Recent insights into cerebral cavernous malformations: animal models of CCM and the human phenotype

Abstract

Cerebral cavernous malformations are common vascular lesions of the central nervous system that predispose to seizures, focal neurologic deficits and potentially fatal hemorrhagic stroke. Human genetic studies have identified three genes associated with the disease and biochemical studies of these proteins have identified interaction partners and possible signaling pathways. A variety of animal models of CCM have been described to help translate the cellular and biochemical insights into a better understanding of disease mechanism. In this minireview, we discuss the contributions of animal models to our growing understanding of the biology of cavernous malformations, including the elucidation of the cellular context of CCM protein actions and the in vivo confirmation of abnormal endothelial cell-cell interactions. Challenges and progress towards developing a faithful model of CCM biology are reviewed.

Fig. 1

Conservation of CCM proteins across species. Similarity scores were generated for the three CCM proteins in comparison with human protein sequences (KRIT1, accession number AAH98442; CCM2, accession number AAH16832; PDCD10, accession number NP_665859). Protein sequences or predicted protein sequences for a variety of vertebrate and nonvertebrate species were included if similarity was detected by BLASTp algorithm across a full-length protein sequence. Blank fields represent species for which an orthologous gene has yet to be identified in available databases. All three proteins are well conserved across species, and are found in nonvertebrate species. Conservation is particularly strong for PDCD10, the smallest of the three proteins. Note that Pdcd10 has been duplicated in the zebrafish genome; the two proteins are denoted (a) and (b). C. elegans, Caenorhabditis elegans.

Fig. 2

Histology of CCM. Masson trichrome stain of surgically excised cavernous malformation. (A) Low-magnification view of CCM and surrounding brain. Hyalinized caverns of varying size are observed, surrounded by a rim of collagen deposits (blue). The adjacent brain shows evidence of gliosis (red). (B) Higher magnification view of boxed area. The caverns are lined by a single layer of endothelium (arrowheads) without smooth muscle support. Rather than smooth muscle cells or pericytes, a hyalinized rim of collagen surrounds the caverns (asterisks).
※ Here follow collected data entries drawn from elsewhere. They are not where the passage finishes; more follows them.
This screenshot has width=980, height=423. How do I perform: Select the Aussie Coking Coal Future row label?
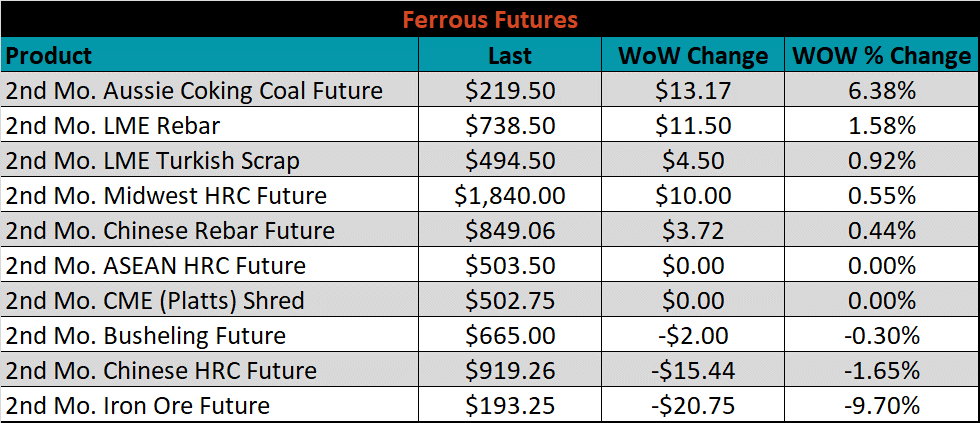(209, 90)
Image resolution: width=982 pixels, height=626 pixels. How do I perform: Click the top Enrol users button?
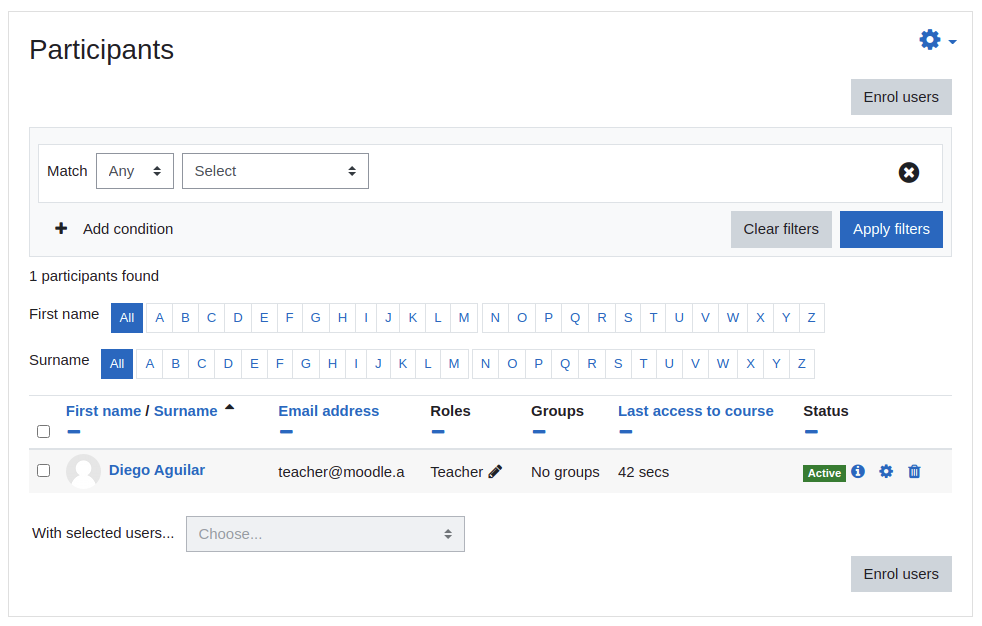(x=901, y=97)
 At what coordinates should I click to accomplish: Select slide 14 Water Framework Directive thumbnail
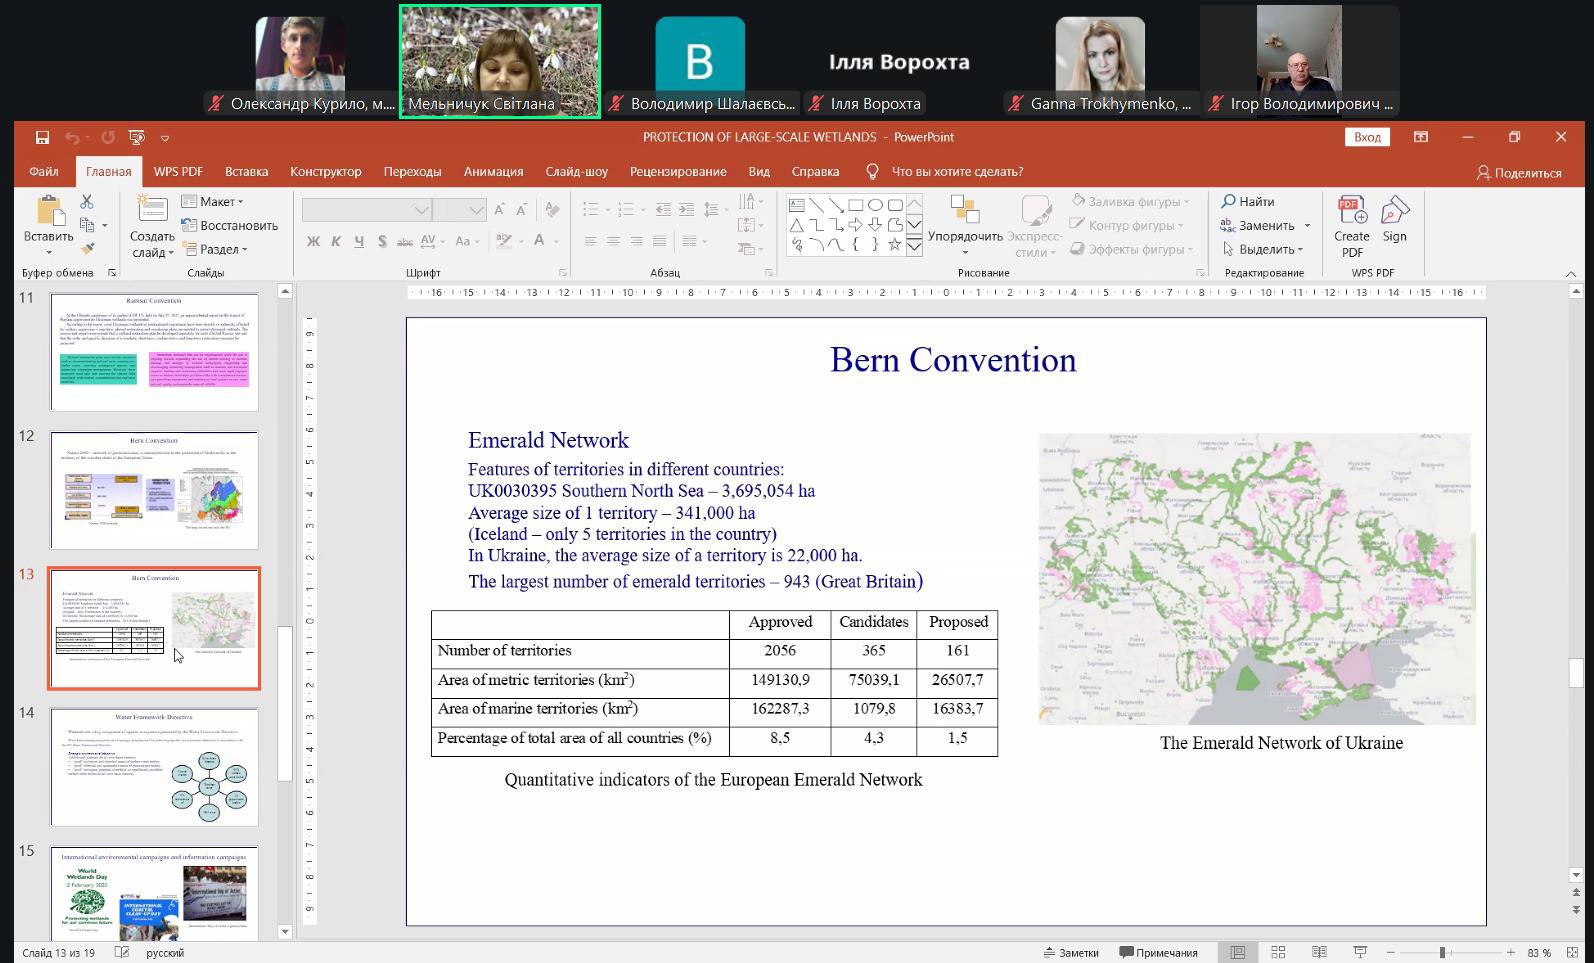click(x=154, y=767)
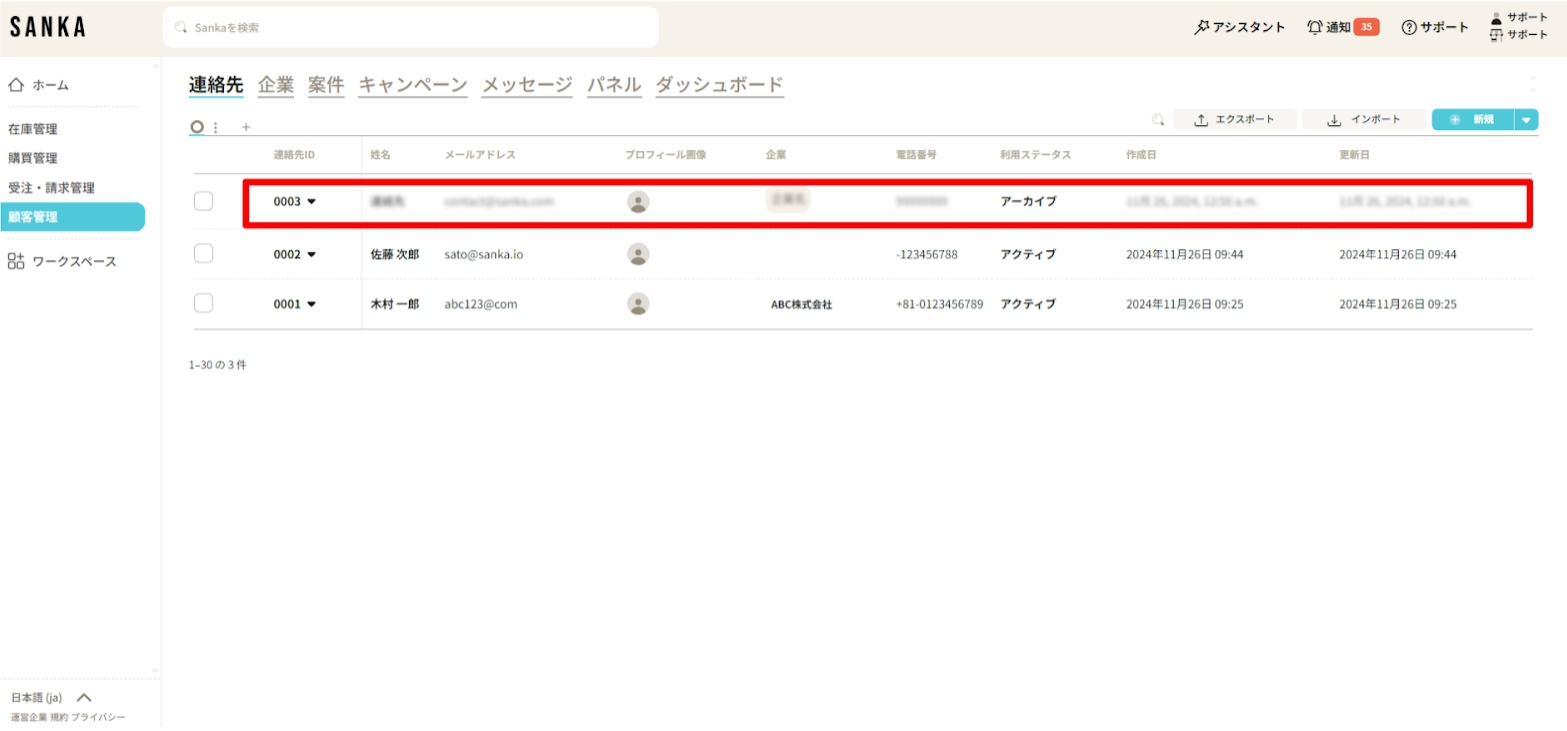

Brown hemosiderin deposits are observed in the surrounding gliotic brain tissue (arrows).

Fig. 3

Narrowed arteries associated with circulation failure in mice lacking Ccm2. The connections of the heart to the aorta, and the associated cranial portions of the dorsal aorta are narrowed in mice lacking Ccm2. The paired dorsal aortae in a wild-type embryo at E9.0 are shown in (A) (arrows), stained for the endothelial marker CD31. Although endothelial cells are present in the correct location in a Ccm2 gene trap mutant littermate (arrows in B), little to no lumen is formed to support circulation.